WASHINGTON – Governmental Affairs Committee Chairman Joe Lieberman, D-Conn., called on the Federal Energy Regulatory Commission Wednesday to provide quick price relief to western energy consumers, after hearing from a panel of blue ribbon economists.

“FERC has already determined that energy rates in California are neither just nor reasonable,” Lieberman said. “So, I would say to FERC: Provide real relief to the people in the West this summer. Do it immediately and do it decisively.”

Lieberman called for 24-hour, seven-day-a-week relief throughout the entire western region that has the actual effect of reducing energy costs. “The Federal Power Act requires electric rates to be just and reasonable everywhere, all the time,” said Lieberman. Currently, FERC is providing limited price mitigation only when energy supplies fall to emergency levels and only in California.

The committee will hold a second hearing June 20, 2001, to discuss FERC?s response to the western energy crisis.
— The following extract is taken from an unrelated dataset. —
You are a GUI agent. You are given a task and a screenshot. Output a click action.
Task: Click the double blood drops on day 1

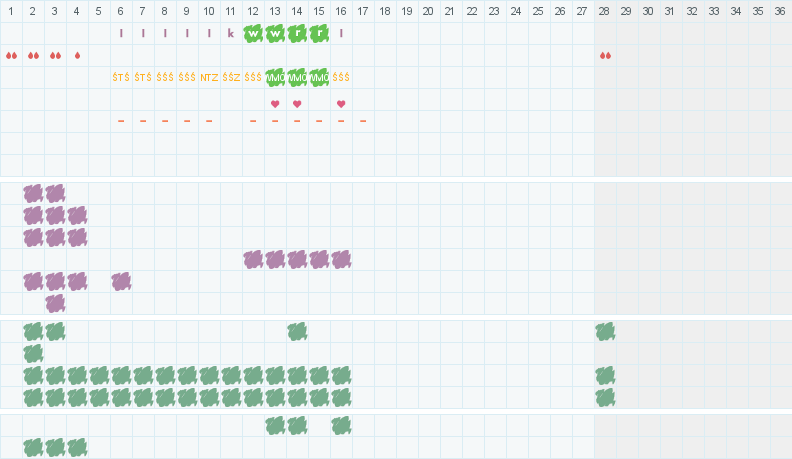point(11,55)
All five FERC commissioners are expected as witnesses.

In his first hearing as Committee Chairman, Lieberman heard testimony from a panel of renowned economists who discussed the effects of energy industry deregulation on consumer costs of electricity and natural gas, primarily in the West.

The father of deregulation, Cornell University economics professor emeritus Dr. Alfred Kahn, who played a leading role in the deregulation of the airline, surface transportation and telecommunications industries, agreed that temporary price relief was necessary in order to respond to a dysfunctional California market. In agreement were Dr. Severin Borenstein, of the University of California, Dr. Paul Joskow of the Massachusetts Institute of Technology, Dr. Frank Wolak of Stanford University and Dr. William Hogan of Harvard.

In answer to complaints that price relief would hurt the energy industry, Lieberman said: “Price mitigation can preserve a healthy profit margin for energy producers while bringing stability and predictability to the market.

“If we ignore these problems, we put our economy at risk and leave our citizens unprotected. California accounts for 15% of the U.S. economy. If you add its western neighbors, Oregon and Washington, which are also part of this most recent crisis, we are talking about the economic health of roughly one-fifth of the economy. So, what transpires in California and the West has the capacity to affect the rest of the nation.”